皆さんご存知、ペツルのシャントです。(たまさかが盛んに薦めるので)、まつど岳人倶楽部内では普及率なんと!100%ですが、、なぜか他のクライマーで持っている人をほとんど見たことがありません。ま、スリング(シュリンゲ)1本あればマッシャー結び(昔はプルージック)で事足りるだろっ、と言われれば、そりゃそうなんですが…。
クライミング中の事故としては懸垂下降の失敗によるものがかなり多いという。しかも、失敗=重大な事故・あるいは死亡につながることからも、懸垂下降は慎重かつ確実に行わなければならない。懸垂下降は誰でも簡単にできる技術なだけに落とし穴が多く、奥が深いのです。下降器や支点へのロープのセットミスなんていうのは論外(実はこれが一番多いのだが…)ですが、支点の崩壊・スッポ抜けによる転落・落石の誘発・ロープのスタック・ロープのスッポ抜け(人間残置?)など、様々な事例が考えられます。また、空中懸垂での「結び目の通過」「登り返し」「仮固定」…や、落石を誘発させないためにロープを落とさないで降りる方法、スピードアップのために2人同時に降りる方法や負傷者を背負って降ろす方法など…、様々な状況を想定したテクニックも同時に身に付けておく必要もあります。
わしは現在でも懸垂下降が苦手というか、怖いので嫌いです。できればやりたくないので、黒部丸山東壁とか穂高屏風岩、大同心雲稜に行った時も懸垂せずに、頂上経由でわざわざ遠回りして降りたほどです(それはそれで、充実した面白い登攀にはなったのですが)。特に初めて降りるラインで、しかも下が見えない状況での空中懸垂なぞは、嫌ぁ~な感じがするものです。こういう時は、毛の生えた心臓を持つ相方に先に下りる役を譲ったりします…、いや、そういう話しじゃなくて、先に下りる人はシャントを使ったほうが、安全・安心だと思います。なんせビビリぃなもんで、かなり慎重にチェックしてから降りるので、今まで事故無く来れたのかもしれません。
「シャント」は登行器の一種ですが、基本的には下降器のバックアップサポート(ストッパー)として使われます。「重荷を背負った空中懸垂の不安」を解消する方法を相談したところ、高田馬場『カモシカスポーツ』で薦められて15年ほど前に購入しました。構造がシンプルで扱いやすく、しかも他の登行器のような、ロープに咬むように付けられたギザギザが無いのでロープを痛めることがない、という点が特に優れています。
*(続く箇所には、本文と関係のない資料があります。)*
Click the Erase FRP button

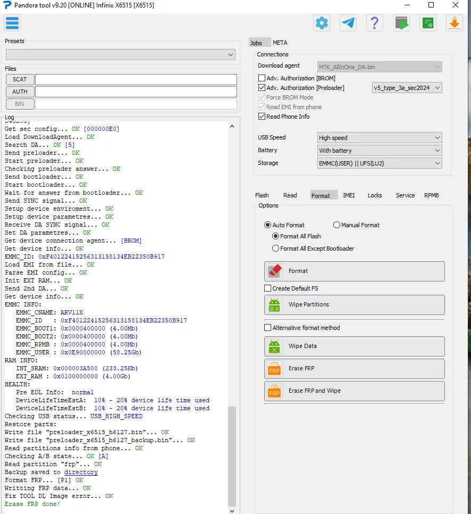coord(354,368)
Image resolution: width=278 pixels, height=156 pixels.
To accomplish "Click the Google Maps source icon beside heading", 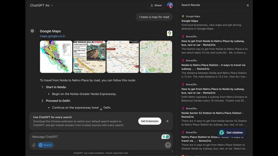I will pyautogui.click(x=169, y=33).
PS1;「シャント」って、いつ頃からあるんだろ?と気になって調べていたら、なんと『岩と雪 №28』(1972年)の表紙にド・ド~ンと紹介されていました。こんな昔から!しかも形がほとんど変っていないぞ!、と驚いてしまった。以下、“表紙のことば”よりそのまま再録します。40年も前にすでに完成品だったんですねぇ。
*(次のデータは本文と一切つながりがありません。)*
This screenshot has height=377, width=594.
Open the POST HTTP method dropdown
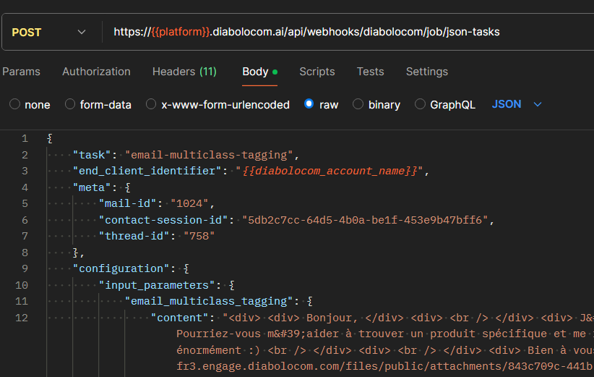[x=48, y=33]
「今回のモチーフは、芳野満彦氏が、この夏、ヨーロッパから持ち帰った新しい登行器《SHUNT》です。簡潔なフォルムは量感にあふれていて、岩にたたきつけても、ハンマーでなぐりつけても、びくともしない堅牢そのものに見える。ある著名なデザイナーが「機能を徹底的に追求したものは美しい」といったが、実用本位に造られたであろう登行器が、私にはジェット機の一部分のような緊張と充実感をたたえた優れた造形物として目に映った。(加藤)」
PS2;ところで、以前『カモシカ』のギア売り場にいた大野さんと大瀧さんは、今頃どうされているのでしょうか?二人ともマニアックなほど、ギアの知識が豊富なのでよくお世話になったのになぁ…。彼らみたいな店員さんはとても貴重な存在でした。東京近辺の山道具屋では、あと目白『カラファテ』と荻窪『フレンド』くらいでしょ。価値あるお店は。
北岳バットレス、マッチ箱のコルへの懸垂下降
当時はシャントの存在は知らず、プルージックでバックアップしています。現在では、マッシャーが主流ですが…。